Фрагмент текста »
═══
29
29
И все же сколь далеко состояние, в котором мы находимся, от того единства, которое способно обеспечить новую безопасность и новую иерархию жизни. Здесь не видно никакого единства, кроме единства стремительного изменения.
Наше рассмотрение должно сообразоваться с этим фактом, если оно не намерено довольствоваться обманчивой безопасностью искусственных островков. Конечно, здесь нет недостатка в системах, принципах, авторитетах, наставниках и мировоззрениях, но в них подозрительно то, что они опустились до слишком примитивного уровня. Их число возрастает в той же мере, в какой бессилие ощущает потребность в сомнительной безопасности. В этом спектакле участвуют шарлатаны, обещающие заведомо невыполнимое, и пациенты, желающие получить искусственное здоровье в санаториях. Наконец, все страшатся стали, от которой тем не менее никому не скрыться. Мы должны осознать, что рождены в ландшафте из льда и огня. Прошедшее таково, что за него невозможно ухватиться, а становящееся таково, что в нем невозможно устроиться. Этот ландшафт предполагает позицию, отличающуюся высокой мерой воинского скептицизма. Нельзя допустить, чтобы тебя застали на обороняемых участках фронта, но только на тех, где ведется наступление. Нужно уметь так распорядиться резервами, чтобы они остались незамеченными и были укрыты надежнее, чем под бронированными сводами. Не существует знамен помимо тех, которые носят на теле. Возможно ли, чтобы вера обходилась без догм, мир без богов, знание без максим, а отечество не могло быть оккупировано какой-либо властью мира? Это вопросы, которыми единичный человек должен поверять степень своего вооружения. В неизвестных солдатах недостатка нет; важнее та неизвестная страна, о существовании которой не нужно договариваться.
═══
Приведённые строки »
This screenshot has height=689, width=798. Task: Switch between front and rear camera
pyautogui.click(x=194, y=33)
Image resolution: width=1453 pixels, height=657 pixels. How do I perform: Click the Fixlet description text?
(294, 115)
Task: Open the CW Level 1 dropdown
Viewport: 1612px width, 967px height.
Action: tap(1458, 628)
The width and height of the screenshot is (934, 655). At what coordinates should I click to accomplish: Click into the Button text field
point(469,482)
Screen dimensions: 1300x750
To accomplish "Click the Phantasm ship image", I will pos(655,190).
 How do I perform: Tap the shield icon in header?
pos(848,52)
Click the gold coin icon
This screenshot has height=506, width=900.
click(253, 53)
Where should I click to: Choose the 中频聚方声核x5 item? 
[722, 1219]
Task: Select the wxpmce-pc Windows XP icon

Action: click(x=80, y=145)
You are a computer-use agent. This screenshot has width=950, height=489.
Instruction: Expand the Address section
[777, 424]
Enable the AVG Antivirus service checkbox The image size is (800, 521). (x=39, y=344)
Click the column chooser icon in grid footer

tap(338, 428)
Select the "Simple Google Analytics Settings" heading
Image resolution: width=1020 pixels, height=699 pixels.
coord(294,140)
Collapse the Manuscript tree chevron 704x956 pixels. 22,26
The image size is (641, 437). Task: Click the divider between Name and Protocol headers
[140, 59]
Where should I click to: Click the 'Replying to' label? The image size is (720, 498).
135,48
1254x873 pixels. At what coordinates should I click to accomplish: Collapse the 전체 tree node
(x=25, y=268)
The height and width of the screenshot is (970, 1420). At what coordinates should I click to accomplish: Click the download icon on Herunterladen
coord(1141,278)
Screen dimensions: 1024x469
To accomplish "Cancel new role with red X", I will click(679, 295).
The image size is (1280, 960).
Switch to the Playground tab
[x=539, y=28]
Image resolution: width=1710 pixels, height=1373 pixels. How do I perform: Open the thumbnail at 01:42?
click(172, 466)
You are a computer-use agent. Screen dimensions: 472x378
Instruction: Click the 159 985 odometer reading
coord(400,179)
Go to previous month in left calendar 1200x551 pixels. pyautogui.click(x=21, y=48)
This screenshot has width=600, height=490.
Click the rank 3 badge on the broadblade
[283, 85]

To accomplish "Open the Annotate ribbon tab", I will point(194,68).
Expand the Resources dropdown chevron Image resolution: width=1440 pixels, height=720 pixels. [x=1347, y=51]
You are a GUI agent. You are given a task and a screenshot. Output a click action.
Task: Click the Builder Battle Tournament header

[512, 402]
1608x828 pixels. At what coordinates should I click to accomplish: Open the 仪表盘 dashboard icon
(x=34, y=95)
═══
Задания »
1. Ответьте на вопросы по тексту о ландшафте из льда и огня:
(а) Какое единство, согласно тексту, здесь видно?
(б) Кто участвует в спектакле, о котором говорится в тексте?
(в) В ком, по словам текста, недостатка нет?
2. Подхватите текст о ландшафте из льда и огня и продолжите его с мысли, следующей за последним предложением.

Ответы »
1.
(а) Здесь не видно никакого единства, кроме единства стремительного изменения.
(б) В спектакле участвуют шарлатаны, обещающие заведомо невыполнимое, и пациенты, желающие получить искусственное здоровье в санаториях.
(в) Недостатка нет в неизвестных солдатах.

2.
Арена нашего времени предстает в правильном освещении только как место сражения, более притягательное и более пригодное для принятия решений, чем какое-либо иное — для того, кто умеет его оценить. Тайный центр притяжения, придающий действиям их ценность, — это победа, в гештальте которой воплощены усилия и жертвы даже погибших отрядов. Однако здесь не место тому, кто не намерен вести войну.
Лишь таким образом, исходя из осознания воинской позиции, становится возможным признать за окружающими нас вещами подобающую им ценность. Эта ценность подобна той, что свойственна точкам и системам на поле сражения: это тактическая ценность. Это означает, что по ходу движения войск появляются столь серьезные вещи, что от них зависит жизнь и смерть, и все же они теряют свое значение, когда движение минует их, подобно тому как какая-нибудь опустевшая деревня, какой-нибудь заброшенный уголок леса на поле сражения становится тактическим символом стратегической воли и как таковой достоин приложения наивысших усилий. Если мы не намерены предаваться отчаянию, то наш мир нужно увидеть именно в этом смысле: как абсолютно подвижный и все же стремящийся к постоянству, пустынный и все же не лишенный огненных знамений, в которых находит свое подтверждение глубочайшая воля.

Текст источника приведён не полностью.